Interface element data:
Start

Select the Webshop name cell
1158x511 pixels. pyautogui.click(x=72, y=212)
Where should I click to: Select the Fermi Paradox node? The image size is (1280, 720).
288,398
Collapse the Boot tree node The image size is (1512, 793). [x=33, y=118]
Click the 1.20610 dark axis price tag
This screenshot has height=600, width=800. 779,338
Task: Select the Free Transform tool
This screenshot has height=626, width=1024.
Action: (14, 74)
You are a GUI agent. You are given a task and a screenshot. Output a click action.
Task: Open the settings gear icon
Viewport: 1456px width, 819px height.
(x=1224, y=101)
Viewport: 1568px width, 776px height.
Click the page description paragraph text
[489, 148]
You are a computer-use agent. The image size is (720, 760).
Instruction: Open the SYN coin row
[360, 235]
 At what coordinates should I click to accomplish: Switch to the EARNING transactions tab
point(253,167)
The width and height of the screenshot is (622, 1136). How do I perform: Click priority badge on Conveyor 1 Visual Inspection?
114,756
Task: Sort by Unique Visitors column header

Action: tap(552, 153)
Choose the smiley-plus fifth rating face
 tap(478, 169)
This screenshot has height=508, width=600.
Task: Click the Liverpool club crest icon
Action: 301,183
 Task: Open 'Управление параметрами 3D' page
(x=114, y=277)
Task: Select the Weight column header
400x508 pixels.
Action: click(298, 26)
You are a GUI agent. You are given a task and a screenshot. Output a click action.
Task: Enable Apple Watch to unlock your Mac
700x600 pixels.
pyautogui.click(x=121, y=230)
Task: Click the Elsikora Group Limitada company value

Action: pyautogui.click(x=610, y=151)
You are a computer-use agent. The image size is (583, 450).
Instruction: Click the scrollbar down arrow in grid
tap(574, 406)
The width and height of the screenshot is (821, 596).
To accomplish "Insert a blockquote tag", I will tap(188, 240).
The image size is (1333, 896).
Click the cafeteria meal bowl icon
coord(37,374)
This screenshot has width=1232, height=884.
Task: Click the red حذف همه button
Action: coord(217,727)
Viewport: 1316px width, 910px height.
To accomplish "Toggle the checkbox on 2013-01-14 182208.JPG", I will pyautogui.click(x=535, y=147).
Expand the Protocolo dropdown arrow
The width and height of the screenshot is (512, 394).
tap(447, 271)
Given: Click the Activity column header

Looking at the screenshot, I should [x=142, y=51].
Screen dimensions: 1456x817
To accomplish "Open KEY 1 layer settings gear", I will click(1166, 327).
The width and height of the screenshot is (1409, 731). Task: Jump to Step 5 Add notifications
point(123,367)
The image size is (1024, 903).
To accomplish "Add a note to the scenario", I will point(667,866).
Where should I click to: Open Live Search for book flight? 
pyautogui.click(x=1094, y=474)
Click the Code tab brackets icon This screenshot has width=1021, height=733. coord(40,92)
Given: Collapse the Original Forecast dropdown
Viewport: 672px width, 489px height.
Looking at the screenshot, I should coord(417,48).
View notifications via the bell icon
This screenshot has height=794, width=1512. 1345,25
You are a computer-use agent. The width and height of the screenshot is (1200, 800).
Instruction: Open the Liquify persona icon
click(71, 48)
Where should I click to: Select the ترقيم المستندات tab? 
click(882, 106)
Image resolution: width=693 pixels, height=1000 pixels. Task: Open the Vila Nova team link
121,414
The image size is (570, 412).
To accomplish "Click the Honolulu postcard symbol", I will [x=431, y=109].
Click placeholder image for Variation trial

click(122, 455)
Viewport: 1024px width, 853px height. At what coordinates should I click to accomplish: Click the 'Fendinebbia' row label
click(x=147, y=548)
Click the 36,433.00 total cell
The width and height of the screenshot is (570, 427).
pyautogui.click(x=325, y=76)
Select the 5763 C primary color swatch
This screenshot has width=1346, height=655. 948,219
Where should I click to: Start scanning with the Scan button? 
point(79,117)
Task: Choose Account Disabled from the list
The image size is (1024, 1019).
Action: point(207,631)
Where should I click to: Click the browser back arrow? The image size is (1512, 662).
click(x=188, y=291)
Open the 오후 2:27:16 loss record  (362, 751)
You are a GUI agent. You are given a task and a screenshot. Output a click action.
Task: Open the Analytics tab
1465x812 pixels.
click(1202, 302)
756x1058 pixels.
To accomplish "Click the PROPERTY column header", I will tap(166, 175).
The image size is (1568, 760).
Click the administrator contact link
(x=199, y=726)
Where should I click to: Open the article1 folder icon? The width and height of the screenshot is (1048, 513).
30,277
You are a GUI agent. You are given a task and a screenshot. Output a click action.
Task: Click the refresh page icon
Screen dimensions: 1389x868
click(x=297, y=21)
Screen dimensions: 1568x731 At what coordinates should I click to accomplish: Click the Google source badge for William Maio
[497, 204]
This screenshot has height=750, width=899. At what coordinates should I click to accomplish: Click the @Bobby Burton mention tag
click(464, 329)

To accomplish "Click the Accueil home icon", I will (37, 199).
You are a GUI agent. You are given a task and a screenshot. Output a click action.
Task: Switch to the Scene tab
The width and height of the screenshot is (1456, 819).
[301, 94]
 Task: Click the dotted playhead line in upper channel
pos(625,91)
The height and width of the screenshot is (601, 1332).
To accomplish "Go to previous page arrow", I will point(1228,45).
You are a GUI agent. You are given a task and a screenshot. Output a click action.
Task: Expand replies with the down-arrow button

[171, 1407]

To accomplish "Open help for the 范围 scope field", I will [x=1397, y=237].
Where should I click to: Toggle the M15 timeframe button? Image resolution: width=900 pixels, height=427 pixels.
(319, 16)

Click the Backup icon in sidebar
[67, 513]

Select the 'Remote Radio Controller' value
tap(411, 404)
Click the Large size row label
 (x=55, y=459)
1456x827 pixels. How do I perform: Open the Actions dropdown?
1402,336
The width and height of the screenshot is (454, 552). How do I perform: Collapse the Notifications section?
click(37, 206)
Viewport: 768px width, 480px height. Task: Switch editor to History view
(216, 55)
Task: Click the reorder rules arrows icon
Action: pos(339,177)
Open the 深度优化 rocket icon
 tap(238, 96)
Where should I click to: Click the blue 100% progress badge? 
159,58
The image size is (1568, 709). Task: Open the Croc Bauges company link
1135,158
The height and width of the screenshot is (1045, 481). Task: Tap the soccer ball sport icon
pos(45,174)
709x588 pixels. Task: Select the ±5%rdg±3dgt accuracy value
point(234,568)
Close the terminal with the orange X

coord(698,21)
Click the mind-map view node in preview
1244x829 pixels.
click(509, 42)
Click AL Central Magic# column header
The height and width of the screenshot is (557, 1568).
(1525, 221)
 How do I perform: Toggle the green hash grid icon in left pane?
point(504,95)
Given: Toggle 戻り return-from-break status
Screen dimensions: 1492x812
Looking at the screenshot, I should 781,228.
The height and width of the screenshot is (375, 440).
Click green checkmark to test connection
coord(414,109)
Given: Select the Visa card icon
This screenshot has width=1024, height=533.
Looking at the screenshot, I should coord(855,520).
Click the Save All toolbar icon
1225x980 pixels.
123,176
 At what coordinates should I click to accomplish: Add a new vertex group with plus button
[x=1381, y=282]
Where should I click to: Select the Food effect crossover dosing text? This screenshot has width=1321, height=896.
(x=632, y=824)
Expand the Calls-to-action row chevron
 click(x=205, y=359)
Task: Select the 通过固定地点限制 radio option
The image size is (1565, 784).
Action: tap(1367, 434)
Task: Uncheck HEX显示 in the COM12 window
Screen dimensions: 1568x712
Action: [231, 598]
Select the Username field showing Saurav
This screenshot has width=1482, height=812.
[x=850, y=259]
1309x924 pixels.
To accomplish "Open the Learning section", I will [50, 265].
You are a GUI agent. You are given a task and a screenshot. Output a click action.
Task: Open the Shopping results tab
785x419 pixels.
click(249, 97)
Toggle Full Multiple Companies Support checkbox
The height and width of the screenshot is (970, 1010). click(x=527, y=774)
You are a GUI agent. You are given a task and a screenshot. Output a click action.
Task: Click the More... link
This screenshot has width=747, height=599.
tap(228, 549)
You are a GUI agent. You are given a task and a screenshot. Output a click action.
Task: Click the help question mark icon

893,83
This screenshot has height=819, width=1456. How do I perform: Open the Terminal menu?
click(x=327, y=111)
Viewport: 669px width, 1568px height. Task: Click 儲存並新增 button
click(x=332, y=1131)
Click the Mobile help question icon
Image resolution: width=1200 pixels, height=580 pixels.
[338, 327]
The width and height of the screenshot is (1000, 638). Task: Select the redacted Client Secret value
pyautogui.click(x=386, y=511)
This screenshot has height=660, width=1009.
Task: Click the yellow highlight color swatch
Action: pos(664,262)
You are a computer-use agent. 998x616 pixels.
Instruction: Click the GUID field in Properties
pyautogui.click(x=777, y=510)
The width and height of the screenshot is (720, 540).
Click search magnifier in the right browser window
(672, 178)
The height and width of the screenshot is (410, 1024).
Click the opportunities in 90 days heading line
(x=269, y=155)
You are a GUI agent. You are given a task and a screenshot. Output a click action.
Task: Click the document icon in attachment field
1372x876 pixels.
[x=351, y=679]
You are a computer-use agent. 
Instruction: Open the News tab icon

End

* [YOUR OBJECTIVE]: Copy the data word for word, from the very first line through the line containing "(x=114, y=277)", with that line included.

* [WORKED SOLUTION]:
Select the Webshop name cell
1158x511 pixels. pyautogui.click(x=72, y=212)
Where should I click to: Select the Fermi Paradox node? The image size is (1280, 720).
288,398
Collapse the Boot tree node The image size is (1512, 793). [x=33, y=118]
Click the 1.20610 dark axis price tag
This screenshot has height=600, width=800. 779,338
Task: Select the Free Transform tool
This screenshot has height=626, width=1024.
Action: (14, 74)
You are a GUI agent. You are given a task and a screenshot. Output a click action.
Task: Open the settings gear icon
Viewport: 1456px width, 819px height.
(x=1224, y=101)
Viewport: 1568px width, 776px height.
Click the page description paragraph text
[489, 148]
You are a computer-use agent. The image size is (720, 760).
Instruction: Open the SYN coin row
[360, 235]
 At what coordinates should I click to accomplish: Switch to the EARNING transactions tab
point(253,167)
The width and height of the screenshot is (622, 1136). How do I perform: Click priority badge on Conveyor 1 Visual Inspection?
114,756
Task: Sort by Unique Visitors column header

Action: tap(552, 153)
Choose the smiley-plus fifth rating face
 tap(478, 169)
This screenshot has height=508, width=600.
Task: Click the Liverpool club crest icon
Action: 301,183
 Task: Open 'Управление параметрами 3D' page
(x=114, y=277)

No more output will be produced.